Mieux choisir sa farine : repères et conseils

Pour ceux qui souhaitent diversifier et enrichir leur alimentation en privilégiant le local, quelques points pratiques à retenir :

  • Privilégier les labels et la transparence : bio, mention « paysan », indication du moulin ou de la ferme, date de mouture.
  • Adapter la farine à la recette : pain rustique ou sportif ? Privilégier T110, T150 ou même mélanger. Gâteau aéré ou pâte fine ? Opter pour T65 ou T55.
  • Acclimater son palais : une transition brutale vers la complète ne convient pas à tout le monde.

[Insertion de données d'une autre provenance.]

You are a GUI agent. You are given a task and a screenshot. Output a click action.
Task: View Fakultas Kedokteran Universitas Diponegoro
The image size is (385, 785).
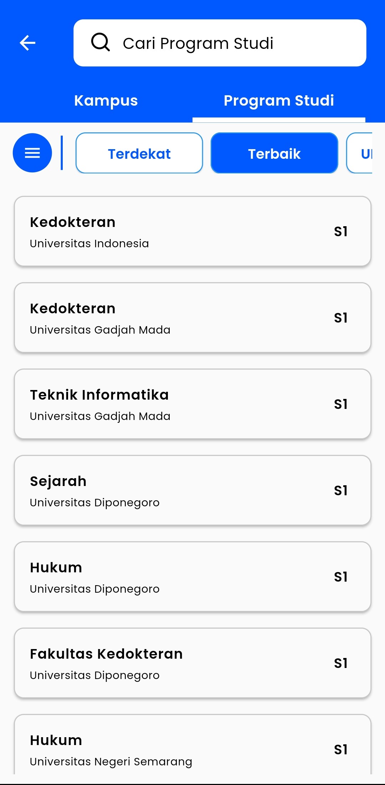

Procéder progressivement, en mélangeant les types de farines.
  • Conserver la farine complète ou semi-complète au frais et à l’abri de la lumière : le germe, plus riche en lipides, rancit plus vite que l’endosperme seul.
  • Se rapprocher des producteurs : demander conseil en boutique ou au moulin, connaître l’histoire du grain, s’inspirer des recettes traditionnelles du territoire.

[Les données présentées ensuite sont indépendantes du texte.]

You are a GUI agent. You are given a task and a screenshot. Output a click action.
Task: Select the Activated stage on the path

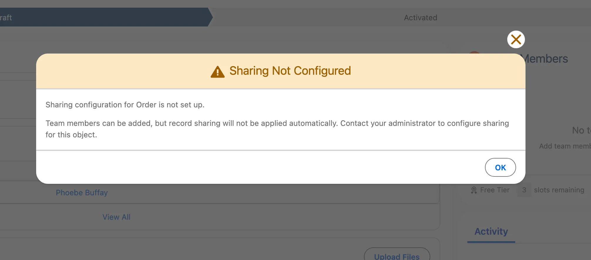pos(420,17)
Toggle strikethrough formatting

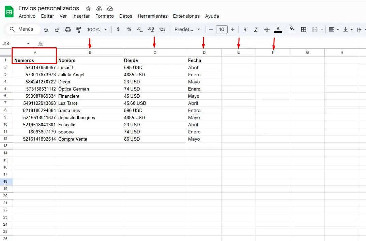click(x=267, y=30)
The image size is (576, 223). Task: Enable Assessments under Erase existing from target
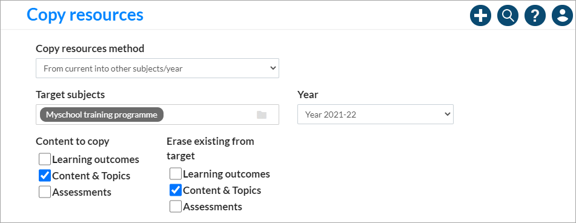pyautogui.click(x=176, y=207)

A noter : la France est le deuxième consommateur de pain en Europe, avec 120g par jour et par habitant, mais ce chiffre baisse au profit d’une diversité grandissante des usages de la farine (source : Observatoire du pain, 2023).

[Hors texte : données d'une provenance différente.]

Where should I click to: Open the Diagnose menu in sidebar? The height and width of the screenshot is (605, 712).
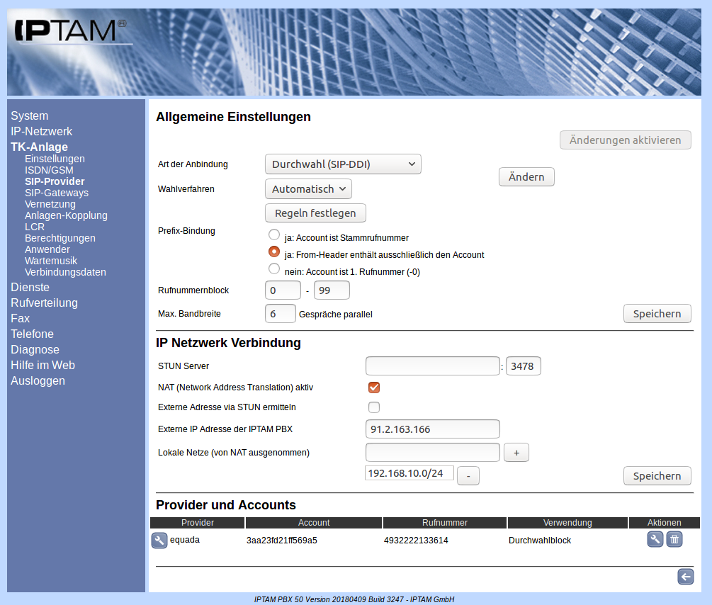click(35, 350)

De la richesse du grain aux choix éclairés

Peu de produits témoignent autant du lien entre terre et table que la farine. Sur un même territoire, chaque choix – variété de blé, mode de mouture, degré de raffinage – dessine une façon de se nourrir mais aussi de vivre ensemble, en soutenant un modèle agricole humain, diversifié, transparent. Réintroduire les farines semi-complètes ou complètes, c’est renouer avec la diversité, la vitalité des sols, la noblesse de gestes anciens, et redonner à nos recettes une part de terroir trop longtemps disparue derrière la blancheur standardisée. C’est aussi s’accorder une parenthèse sensorielle, à travers des saveurs et des arômes renouvelés, chaque saison, chaque récolte. Le vrai levain d’une alimentation plus locale, plus consciente, plus vivante.